Research at the Biozentrum of the University of Basel is dedicated to the central question of how molecules and cells create life − from atom to organism, and from the physics of life to the dynamics of multicellular systems. Accordingly, the scientists at the Biozentrum are active in a wide range of research fields. These disciplines are not strictly separated from each other, but often overlap, thus leading to new questions and collaborations.

With 529 employees, the Biozentrum is the largest department at the University of Basel's Faculty of Science. It is home to 32 research groups with scientists from more than 40 nations who investigate how molecules and cells create life.

== History ==
In 1971, at the time when the Biozentrum was founded, the concept of developing an interdisciplinary biological research facility was unique in Europe. Scientists from academy and industry as well as representatives of the Canton of Basel-Stadt promoted the Biozentrum's development.

In the winter semester 1972/73 the first students enrolled for the new "Biology II" curriculum. It encompassed a two-year foundation course in mathematics, physics and chemistry as well as a cycle of block courses – a new teaching format. In 1976 the first students received their diplomas. In 1978 the Biozentrum became a department of the University of Basel. In the same year, one of the founding professors, Werner Arber, was awarded the Nobel Prize for Physiology or Medicine for his discovery of the restriction enzymes.

With the incorporation of the Maurice E. Müller Institute in 1986, the Biozentrum became a competence center for high resolution electron microscopy. It also established a platform for nuclear magnetic resonance spectroscopy. Cooperation with the Institute for Immunology (Hofmann-La Roche)
 and the Friedrich Miescher Institute (Ciba/Geigy) became ever closer and networking more and more important: In 1996, what is now the "Center of Competence and Excellence in Neuroscience" was founded. Then "Neurex", the largest tri-national alliance of neurobiologists, was set up. The "Basel Signalling Alliance", the "Neuroscience Network Basel", and the "Basel Stem Cell Network" followed. And finally, the Basel Translational Medicine Hub was established to further personalized medicine. The major areas of investigation were also extended: whereas into the 1990s the Biozentrum focused on Cell Growth & Development, Neurobiology and Structural Biology, it was at the beginning of the 21st century that Infection Biology and Computational & Systems Biology were added. Building up a range of Technology Core Facilities which offer highly sophisticated methods of investigation and analysis was also a priority during the last decade.

-- EXTRACTED RECORDS --
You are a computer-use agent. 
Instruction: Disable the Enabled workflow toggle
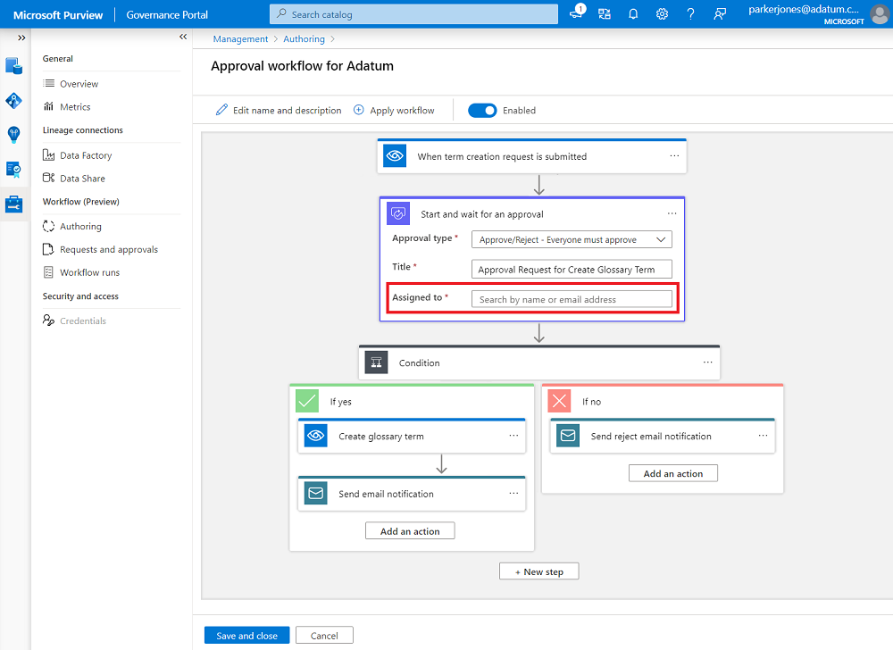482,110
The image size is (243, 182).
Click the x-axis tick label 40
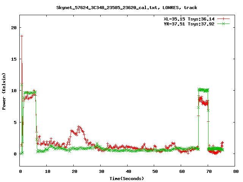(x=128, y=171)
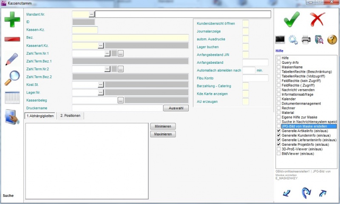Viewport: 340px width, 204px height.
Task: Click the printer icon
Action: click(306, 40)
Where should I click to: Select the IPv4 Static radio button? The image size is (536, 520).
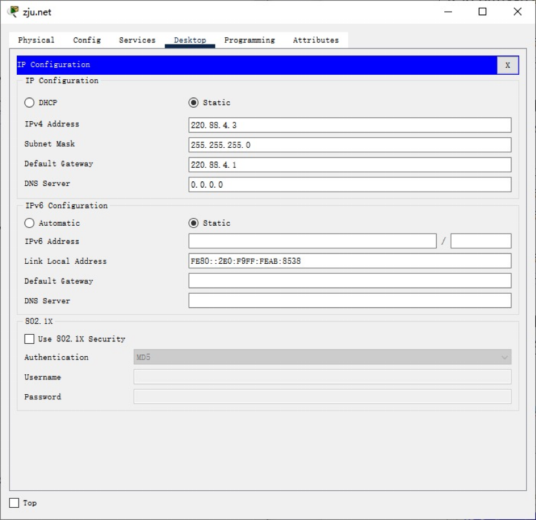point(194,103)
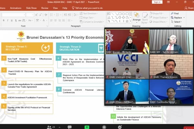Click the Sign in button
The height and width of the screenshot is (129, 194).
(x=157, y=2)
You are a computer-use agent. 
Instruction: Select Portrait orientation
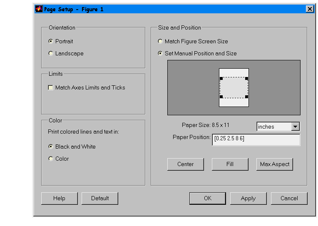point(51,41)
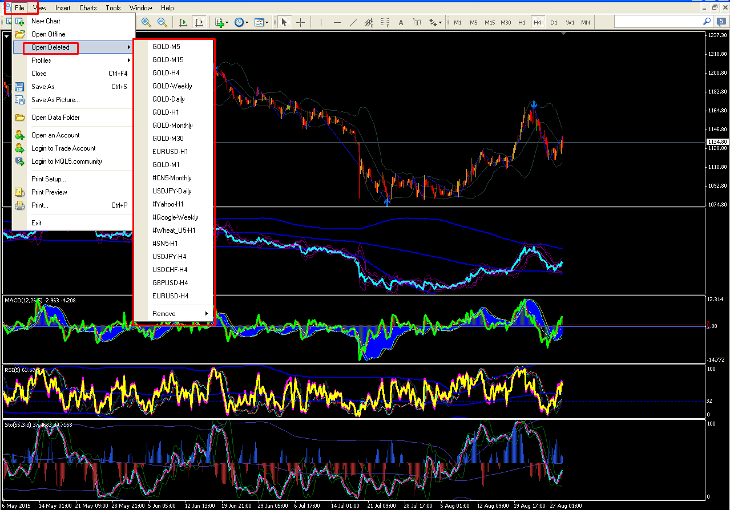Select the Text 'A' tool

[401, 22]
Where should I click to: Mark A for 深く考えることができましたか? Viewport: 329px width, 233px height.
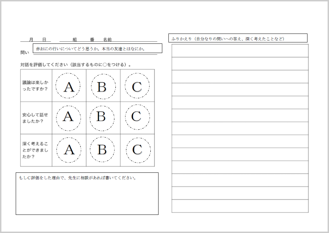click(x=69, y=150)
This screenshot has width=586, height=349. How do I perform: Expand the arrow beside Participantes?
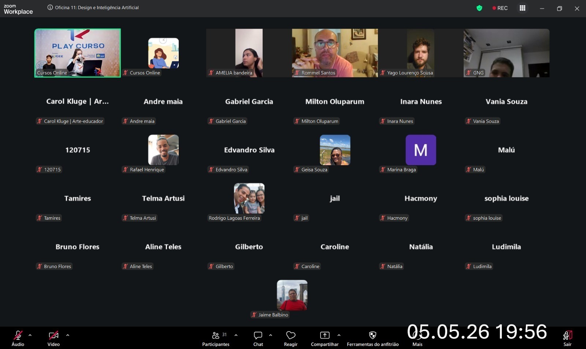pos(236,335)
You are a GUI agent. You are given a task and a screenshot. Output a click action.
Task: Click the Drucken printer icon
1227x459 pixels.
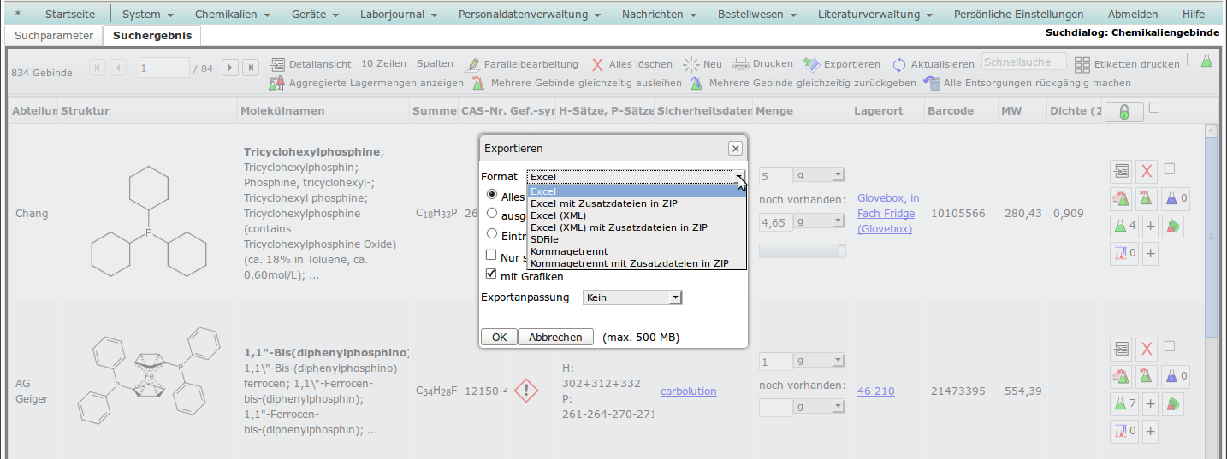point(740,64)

-- WORK INSTRUCTION A --
According to the Biozentrum text, why are the scientists at the Biozentrum active in a wide range of research fields? Answer in one to three sentences.
-- WORK INSTRUCTION B --
Please turn the paragraph of the Biozentrum text that starts "In the winter semester 1972/73" into a short list that keeps its main facts.
-- WORK INSTRUCTION C --
From the Biozentrum text, repeat word for word the passage that begins at the words "In the winter" and stops after "Immunology (Hofmann-La Roche)".

-- RESULT A --
The text says the Biozentrum's research is devoted to the central question of how molecules and cells create life. That question spans everything from atom to organism and from the physics of life to the dynamics of multicellular systems, so its scientists work across a wide range of fields.

-- RESULT B --
- Winter semester 1972/73: the first students enrolled in the new "Biology II" curriculum, which combined a two-year foundation course in mathematics, physics and chemistry with a cycle of block courses, a new teaching format.
- 1976: the first students received their diplomas.
- 1978: the Biozentrum became a department of the University of Basel.
- 1978: founding professor Werner Arber won the Nobel Prize for Physiology or Medicine for discovering the restriction enzymes.

-- RESULT C --
In the winter semester 1972/73 the first students enrolled for the new "Biology II" curriculum. It encompassed a two-year foundation course in mathematics, physics and chemistry as well as a cycle of block courses – a new teaching format. In 1976 the first students received their diplomas. In 1978 the Biozentrum became a department of the University of Basel. In the same year, one of the founding professors, Werner Arber, was awarded the Nobel Prize for Physiology or Medicine for his discovery of the restriction enzymes.

With the incorporation of the Maurice E. Müller Institute in 1986, the Biozentrum became a competence center for high resolution electron microscopy. It also established a platform for nuclear magnetic resonance spectroscopy. Cooperation with the Institute for Immunology (Hofmann-La Roche)